Roy Harris's (1898-1979) American qualities are the deepest and strongest of the three but the most difficult to define. They are found in the very marrow of the man and in the music itself—an earthy, elemental vigor and a broad, open spaciousness.
Gunther Schuller (b 1925) became interested in jazz when he heard Duke Ellington for the first time in Cincinnati. In the late fifties, in a lecture, Schuller coined the term "third stream" for music that combines "the improvisational spontaneity and rhythmic vitality of jazz with the compositional procedures and techniques acquired in Western music during seven hundred years of musical development." Many of Schuller's own compositions have been wholly or in part third-stream music.

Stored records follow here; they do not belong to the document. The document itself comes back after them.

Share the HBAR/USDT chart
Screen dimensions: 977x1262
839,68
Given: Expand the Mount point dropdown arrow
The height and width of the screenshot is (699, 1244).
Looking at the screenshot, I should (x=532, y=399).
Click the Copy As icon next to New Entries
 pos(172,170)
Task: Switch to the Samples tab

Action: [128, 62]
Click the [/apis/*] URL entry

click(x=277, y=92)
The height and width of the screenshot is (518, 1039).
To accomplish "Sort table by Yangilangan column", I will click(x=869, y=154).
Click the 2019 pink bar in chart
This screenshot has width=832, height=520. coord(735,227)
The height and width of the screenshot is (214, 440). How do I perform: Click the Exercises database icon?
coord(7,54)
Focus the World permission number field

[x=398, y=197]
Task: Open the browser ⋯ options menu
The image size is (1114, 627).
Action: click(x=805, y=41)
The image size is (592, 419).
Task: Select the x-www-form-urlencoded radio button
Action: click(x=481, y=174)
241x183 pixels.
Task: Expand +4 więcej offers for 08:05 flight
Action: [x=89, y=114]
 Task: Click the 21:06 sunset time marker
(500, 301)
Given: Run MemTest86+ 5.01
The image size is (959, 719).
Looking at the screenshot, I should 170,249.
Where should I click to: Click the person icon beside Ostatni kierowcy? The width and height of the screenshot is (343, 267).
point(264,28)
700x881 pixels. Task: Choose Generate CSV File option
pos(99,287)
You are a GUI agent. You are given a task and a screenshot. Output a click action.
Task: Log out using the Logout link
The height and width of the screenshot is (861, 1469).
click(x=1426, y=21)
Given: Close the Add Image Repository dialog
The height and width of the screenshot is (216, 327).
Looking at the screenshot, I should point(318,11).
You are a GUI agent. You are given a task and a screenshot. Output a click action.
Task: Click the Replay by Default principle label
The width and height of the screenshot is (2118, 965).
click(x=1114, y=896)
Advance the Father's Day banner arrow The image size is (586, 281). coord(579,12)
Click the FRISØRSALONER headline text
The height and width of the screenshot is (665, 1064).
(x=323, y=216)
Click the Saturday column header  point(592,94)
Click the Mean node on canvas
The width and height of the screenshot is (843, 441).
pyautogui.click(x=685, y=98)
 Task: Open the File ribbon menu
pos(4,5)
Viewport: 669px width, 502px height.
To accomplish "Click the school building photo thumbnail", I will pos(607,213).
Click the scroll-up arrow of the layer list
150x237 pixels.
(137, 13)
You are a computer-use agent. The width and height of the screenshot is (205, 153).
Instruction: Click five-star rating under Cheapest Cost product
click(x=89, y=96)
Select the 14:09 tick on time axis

At his best, Andrew Imbrie (b 1921) combines generative spontaneity and a restrained but often telling lyricism (which can sometimes blossom into cadenza-like melisma) with rhythmic liveliness and an acute sense of instrumental color. That these qualities should be joined to structural clarity, fluid motivic development, and complex but masterfully controlled contrapuntal textures is a considerable achievement.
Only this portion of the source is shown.